Activity-dependent binding of CRTC1 to CREB in neurons. (A) Coimmunoprecipitation experiments showing activity-dependent binding of endogenous CRTC1 and CREB in cultured cortical neurons. Representative immunoblots of CRTC1 (top: two different exposures) and pCREB (bottom) in the lysate (input), and immunoprecipitated (IP) and unbound fractions. Endogenous CRTC1 is immunoprecipitated with an anti-CREB antibody, and pCREB is efficiently immunoprecipitated with the anti-CRTC1 antibody in neurons treated with FSK/KCl. The graphs represent the percentage of immunoprecipitated CRTC1 and pCREB normalized to the maximum immunoprecipitation with their specific antibodies in FSK/KCl conditions, which is considered  100%. Data represent percentage of immunoprecipitation ± s.e.m of four independent experiments. *P < 0.05 by one-tailed t-test. (B) Proposed model of activity-dependent gene expression mediated by CRTC1 in neurons.
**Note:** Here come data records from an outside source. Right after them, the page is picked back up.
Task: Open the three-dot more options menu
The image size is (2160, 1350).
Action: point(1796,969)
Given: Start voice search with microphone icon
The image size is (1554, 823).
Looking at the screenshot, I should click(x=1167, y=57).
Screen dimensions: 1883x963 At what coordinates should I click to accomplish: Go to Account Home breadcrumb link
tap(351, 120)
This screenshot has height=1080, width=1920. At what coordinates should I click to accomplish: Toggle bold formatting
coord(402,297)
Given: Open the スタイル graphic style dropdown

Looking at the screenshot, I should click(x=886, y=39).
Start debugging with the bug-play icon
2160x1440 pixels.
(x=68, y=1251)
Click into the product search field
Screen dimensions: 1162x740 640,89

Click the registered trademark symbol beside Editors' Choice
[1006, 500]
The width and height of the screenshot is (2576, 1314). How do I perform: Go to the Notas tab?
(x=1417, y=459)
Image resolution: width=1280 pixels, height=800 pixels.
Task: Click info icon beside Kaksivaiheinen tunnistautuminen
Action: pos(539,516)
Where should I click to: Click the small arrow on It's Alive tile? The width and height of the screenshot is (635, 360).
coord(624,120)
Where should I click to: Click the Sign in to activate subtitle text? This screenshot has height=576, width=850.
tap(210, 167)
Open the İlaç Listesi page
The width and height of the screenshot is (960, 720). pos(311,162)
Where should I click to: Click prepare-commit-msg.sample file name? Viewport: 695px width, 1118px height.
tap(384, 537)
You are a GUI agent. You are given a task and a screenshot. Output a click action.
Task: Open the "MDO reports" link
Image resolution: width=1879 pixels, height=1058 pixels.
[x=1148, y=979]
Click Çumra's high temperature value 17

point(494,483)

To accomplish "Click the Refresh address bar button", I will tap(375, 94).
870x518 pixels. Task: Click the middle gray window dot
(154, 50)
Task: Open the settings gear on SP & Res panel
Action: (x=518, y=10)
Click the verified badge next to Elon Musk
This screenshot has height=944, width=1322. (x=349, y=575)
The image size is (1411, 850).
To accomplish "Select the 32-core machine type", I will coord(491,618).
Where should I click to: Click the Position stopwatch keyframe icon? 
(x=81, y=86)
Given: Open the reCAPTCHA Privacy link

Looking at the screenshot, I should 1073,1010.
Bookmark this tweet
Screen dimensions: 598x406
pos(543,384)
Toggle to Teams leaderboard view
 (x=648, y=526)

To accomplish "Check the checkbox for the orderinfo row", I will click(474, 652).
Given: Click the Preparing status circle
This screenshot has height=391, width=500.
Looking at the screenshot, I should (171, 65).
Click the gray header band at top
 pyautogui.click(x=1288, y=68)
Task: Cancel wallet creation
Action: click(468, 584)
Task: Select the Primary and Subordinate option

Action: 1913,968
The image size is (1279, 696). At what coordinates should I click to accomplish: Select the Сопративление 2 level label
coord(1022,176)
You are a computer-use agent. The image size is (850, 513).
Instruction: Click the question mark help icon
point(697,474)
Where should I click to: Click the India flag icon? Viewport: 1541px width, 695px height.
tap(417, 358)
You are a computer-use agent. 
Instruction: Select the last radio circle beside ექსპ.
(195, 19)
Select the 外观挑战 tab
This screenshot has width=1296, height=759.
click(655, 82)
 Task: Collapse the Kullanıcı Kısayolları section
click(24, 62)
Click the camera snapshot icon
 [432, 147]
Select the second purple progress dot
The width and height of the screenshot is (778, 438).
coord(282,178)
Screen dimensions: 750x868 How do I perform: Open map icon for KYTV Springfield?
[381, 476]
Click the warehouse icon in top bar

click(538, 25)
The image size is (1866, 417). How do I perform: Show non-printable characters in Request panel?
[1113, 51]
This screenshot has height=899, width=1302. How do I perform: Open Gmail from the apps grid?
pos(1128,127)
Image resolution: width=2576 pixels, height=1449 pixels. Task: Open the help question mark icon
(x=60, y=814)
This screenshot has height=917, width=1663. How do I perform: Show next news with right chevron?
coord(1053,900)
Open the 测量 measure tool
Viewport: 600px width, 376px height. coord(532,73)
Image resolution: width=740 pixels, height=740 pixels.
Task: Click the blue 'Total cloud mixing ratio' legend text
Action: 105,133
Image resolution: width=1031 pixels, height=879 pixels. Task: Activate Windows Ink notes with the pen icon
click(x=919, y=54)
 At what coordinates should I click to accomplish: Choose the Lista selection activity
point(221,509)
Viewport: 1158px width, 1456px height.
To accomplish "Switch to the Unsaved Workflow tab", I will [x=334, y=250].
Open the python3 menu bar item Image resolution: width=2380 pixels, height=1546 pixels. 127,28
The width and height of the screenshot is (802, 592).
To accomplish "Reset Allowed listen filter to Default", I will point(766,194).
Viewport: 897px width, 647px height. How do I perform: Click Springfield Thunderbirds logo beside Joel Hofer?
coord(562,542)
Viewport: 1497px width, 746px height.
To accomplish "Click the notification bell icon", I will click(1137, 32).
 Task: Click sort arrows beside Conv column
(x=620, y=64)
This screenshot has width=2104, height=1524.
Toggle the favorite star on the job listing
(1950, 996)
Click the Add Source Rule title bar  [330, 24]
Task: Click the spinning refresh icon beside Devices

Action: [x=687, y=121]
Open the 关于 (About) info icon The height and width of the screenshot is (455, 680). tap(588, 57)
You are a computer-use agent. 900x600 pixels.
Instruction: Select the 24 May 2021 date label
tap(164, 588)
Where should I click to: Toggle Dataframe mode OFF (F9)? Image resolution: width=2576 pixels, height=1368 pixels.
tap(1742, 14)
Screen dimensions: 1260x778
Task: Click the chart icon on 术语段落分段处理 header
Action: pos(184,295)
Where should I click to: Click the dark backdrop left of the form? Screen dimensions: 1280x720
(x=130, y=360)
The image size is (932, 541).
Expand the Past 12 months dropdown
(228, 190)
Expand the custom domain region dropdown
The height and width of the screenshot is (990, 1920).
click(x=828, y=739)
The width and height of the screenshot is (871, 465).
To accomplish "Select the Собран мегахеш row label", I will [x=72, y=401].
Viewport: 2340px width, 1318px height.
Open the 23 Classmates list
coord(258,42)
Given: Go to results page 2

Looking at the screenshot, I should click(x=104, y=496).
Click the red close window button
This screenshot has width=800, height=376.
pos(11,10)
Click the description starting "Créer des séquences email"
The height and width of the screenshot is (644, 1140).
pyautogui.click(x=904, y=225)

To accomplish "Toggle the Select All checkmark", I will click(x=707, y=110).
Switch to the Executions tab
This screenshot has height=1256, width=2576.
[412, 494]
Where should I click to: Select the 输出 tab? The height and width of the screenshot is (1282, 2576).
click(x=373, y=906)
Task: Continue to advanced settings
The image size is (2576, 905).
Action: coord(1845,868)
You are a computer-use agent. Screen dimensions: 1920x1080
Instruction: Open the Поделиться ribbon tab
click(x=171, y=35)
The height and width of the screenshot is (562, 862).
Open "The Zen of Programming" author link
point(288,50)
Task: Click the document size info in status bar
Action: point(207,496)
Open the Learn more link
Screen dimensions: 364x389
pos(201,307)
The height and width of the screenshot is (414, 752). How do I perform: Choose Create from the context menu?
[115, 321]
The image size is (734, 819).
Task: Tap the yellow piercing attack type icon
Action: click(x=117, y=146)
In basal conditions, CREB binds constitutively to both CRE/TATA- and CRE/TATA-less-containing promoters of target genes. Synaptic activity activates neurotransmitter receptors and L-type voltage gated calcium channels (L-VGCC) elevating intracellular levels of the second messengers cAMP and Ca²⁺, which inhibits salt-induced kinase (SIK) and activates calcineurin/protein phosphatase 2B (CaN), respectively. This results in phosphorylation (P, in green) of CREB at Ser133 and CRTC1 dephosphorylation, nuclear translocation and preferential binding to CREB/CREB binding protein (CBP) complexes into CRE/TATA-containing promoters close to the transcription start site (TSS) to engage gene transcription.